Records to use below:

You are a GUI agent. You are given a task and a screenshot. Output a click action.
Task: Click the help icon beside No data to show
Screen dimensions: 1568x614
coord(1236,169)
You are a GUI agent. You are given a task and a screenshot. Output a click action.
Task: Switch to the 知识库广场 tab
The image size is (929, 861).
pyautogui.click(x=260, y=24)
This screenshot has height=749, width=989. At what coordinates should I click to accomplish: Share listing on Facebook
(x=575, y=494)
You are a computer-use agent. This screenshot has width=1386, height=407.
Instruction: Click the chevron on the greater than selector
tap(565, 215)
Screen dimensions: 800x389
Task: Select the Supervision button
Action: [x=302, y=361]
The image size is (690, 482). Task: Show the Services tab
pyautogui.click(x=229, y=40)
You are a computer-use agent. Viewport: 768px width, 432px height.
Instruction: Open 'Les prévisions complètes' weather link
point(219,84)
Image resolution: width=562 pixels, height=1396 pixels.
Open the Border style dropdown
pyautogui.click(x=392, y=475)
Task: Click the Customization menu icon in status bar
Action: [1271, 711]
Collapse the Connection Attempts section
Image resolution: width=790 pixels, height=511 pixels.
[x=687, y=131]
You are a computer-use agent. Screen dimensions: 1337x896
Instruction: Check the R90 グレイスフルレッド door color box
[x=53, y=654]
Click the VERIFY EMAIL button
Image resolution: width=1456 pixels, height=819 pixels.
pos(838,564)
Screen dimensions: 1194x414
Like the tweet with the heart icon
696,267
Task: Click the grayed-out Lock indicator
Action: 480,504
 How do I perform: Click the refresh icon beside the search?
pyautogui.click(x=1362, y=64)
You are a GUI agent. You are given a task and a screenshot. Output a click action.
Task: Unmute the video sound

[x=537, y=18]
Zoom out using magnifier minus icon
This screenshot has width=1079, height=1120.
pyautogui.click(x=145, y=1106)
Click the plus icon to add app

End of Records to use.

→ **Assignment**: Return an exact copy of only the lines from the one with "Task: Unmute the video sound" through the end of the listing above, both included.

→ **Output below**:
Task: Unmute the video sound

[x=537, y=18]
Zoom out using magnifier minus icon
This screenshot has width=1079, height=1120.
pyautogui.click(x=145, y=1106)
Click the plus icon to add app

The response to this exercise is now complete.